[Provided passage Boundary: Start]
And take to the streets. As Ettenberg recommended, street food (in addition to showcasing some of the world's best cooking) means meals prepared on the spot. Nothing that lingers all day, and ingredients that are added out in the open… just in case the chef reaches for that bowl of peanuts.
Finally, consider taking translation cards that lay this problem out in nuts, bolts and the local language.
Many countries, particularly in South Asia, often treat food allergies as a Western affectation. Cards, such as those offered by Ettenberg, hop the language and culture gap to explain exactly what's going on, and why a dash of fish sauce would be such a big deal.
Traveling with a chronic illness, such as diabetes or heart disease, adds a whole new level of complication to this issue. Although a personal illness involves fewer people than talking to every chef, it's no less a challenge to solve.
It is, however, a solvable one. As Menash Michael, the founder of Insulog and a diabetes patient for over 30 years, explained, illness doesn't have to stop people from taking their big adventures.
[Provided passage Boundary: End]
[Collected data Boundary: Start]
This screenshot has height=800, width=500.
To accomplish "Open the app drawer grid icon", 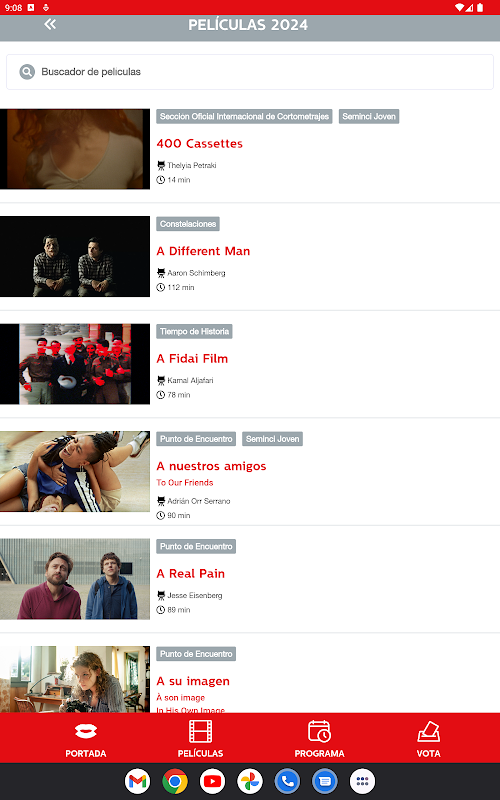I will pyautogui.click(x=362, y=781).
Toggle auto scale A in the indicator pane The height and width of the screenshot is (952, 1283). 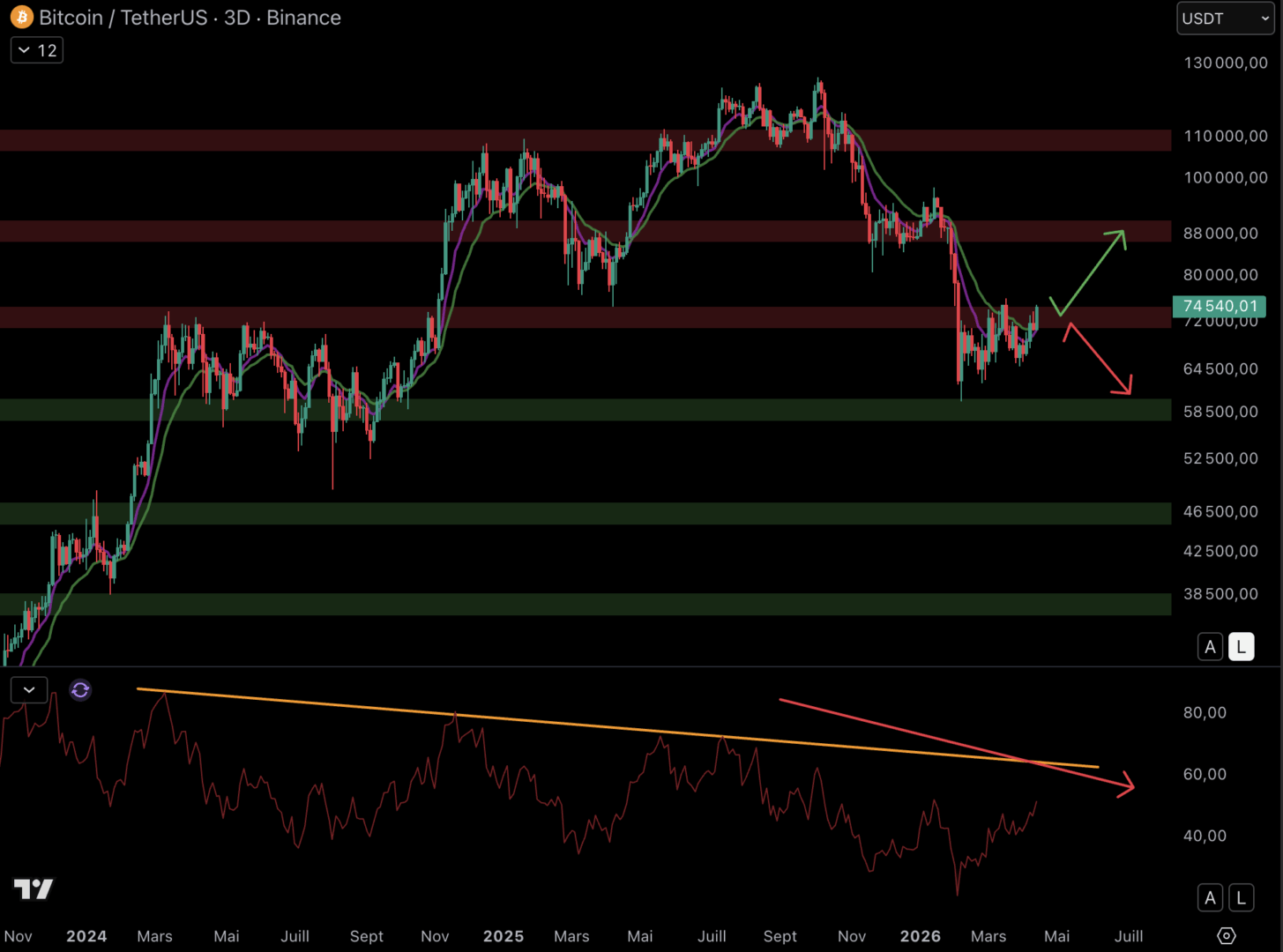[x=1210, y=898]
[Collected data Boundary: End]
▸ What the task asks
How would the passage above on traveling with food allergies and chronic illness go on? Continue it from its last sentence.

▸ Answer area
It just forces planning.
"You've got to be prepared for anything," he said. "Life is like that. You never know what's going to happen, but when you are traveling you're more in the places that you never know what to expect."
Take health insurance, for example. Ordinarily something that few vacationers worry about over a ten-day trip, this is something that travelers with a chronic condition should absolutely check on before heading out the door. The same holds for access to local doctors; not a concern for most people, diabetic travelers should absolutely look up where they would go for replacement insulin.